:: RECORD EXCERPTS ::
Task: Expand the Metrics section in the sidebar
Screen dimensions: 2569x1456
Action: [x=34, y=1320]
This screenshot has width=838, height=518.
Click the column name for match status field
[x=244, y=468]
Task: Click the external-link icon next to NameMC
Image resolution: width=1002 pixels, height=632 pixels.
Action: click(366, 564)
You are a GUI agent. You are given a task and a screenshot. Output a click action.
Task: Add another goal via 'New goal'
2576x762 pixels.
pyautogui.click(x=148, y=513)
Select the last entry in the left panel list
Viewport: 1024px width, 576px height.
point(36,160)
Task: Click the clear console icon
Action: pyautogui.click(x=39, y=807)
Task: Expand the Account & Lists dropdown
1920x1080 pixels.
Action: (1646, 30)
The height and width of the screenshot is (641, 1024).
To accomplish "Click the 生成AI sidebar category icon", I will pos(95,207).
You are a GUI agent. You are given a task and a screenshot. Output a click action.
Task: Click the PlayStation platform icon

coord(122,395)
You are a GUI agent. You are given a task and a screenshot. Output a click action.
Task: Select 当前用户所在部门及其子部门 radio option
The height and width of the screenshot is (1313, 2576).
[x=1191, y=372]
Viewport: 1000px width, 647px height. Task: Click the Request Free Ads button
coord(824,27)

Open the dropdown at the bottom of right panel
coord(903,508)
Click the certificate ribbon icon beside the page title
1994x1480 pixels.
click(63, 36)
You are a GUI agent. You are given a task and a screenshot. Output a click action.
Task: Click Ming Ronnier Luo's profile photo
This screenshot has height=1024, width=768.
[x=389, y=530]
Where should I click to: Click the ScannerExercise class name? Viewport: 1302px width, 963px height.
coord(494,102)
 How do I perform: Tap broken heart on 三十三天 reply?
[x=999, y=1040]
:::
> **GIVEN REQUEST**
Please copy the stretch of data from the line containing "Task: Expand the Account & Lists dropdown" through the end of the data, keeping every line, and increase each coordinate in the answers by 74.

> **SOLUTION TO THE EXERCISE**
Task: Expand the Account & Lists dropdown
1920x1080 pixels.
Action: (1720, 104)
The height and width of the screenshot is (641, 1024).
To accomplish "Click the 生成AI sidebar category icon", I will pos(169,281).
You are a GUI agent. You are given a task and a screenshot. Output a click action.
Task: Click the PlayStation platform icon

coord(196,469)
You are a GUI agent. You are given a task and a screenshot. Output a click action.
Task: Select 当前用户所在部门及其子部门 radio option
The height and width of the screenshot is (1313, 2576).
[x=1265, y=446]
Viewport: 1000px width, 647px height. Task: Click the Request Free Ads button
coord(898,101)

Open the dropdown at the bottom of right panel
coord(977,582)
Click the certificate ribbon icon beside the page title
1994x1480 pixels.
click(137, 110)
You are a GUI agent. You are given a task and a screenshot. Output a click action.
Task: Click Ming Ronnier Luo's profile photo
This screenshot has height=1024, width=768.
[x=463, y=604]
Where should I click to: Click the ScannerExercise class name? Viewport: 1302px width, 963px height.
coord(568,176)
 How do I perform: Tap broken heart on 三十三天 reply?
[x=1073, y=1114]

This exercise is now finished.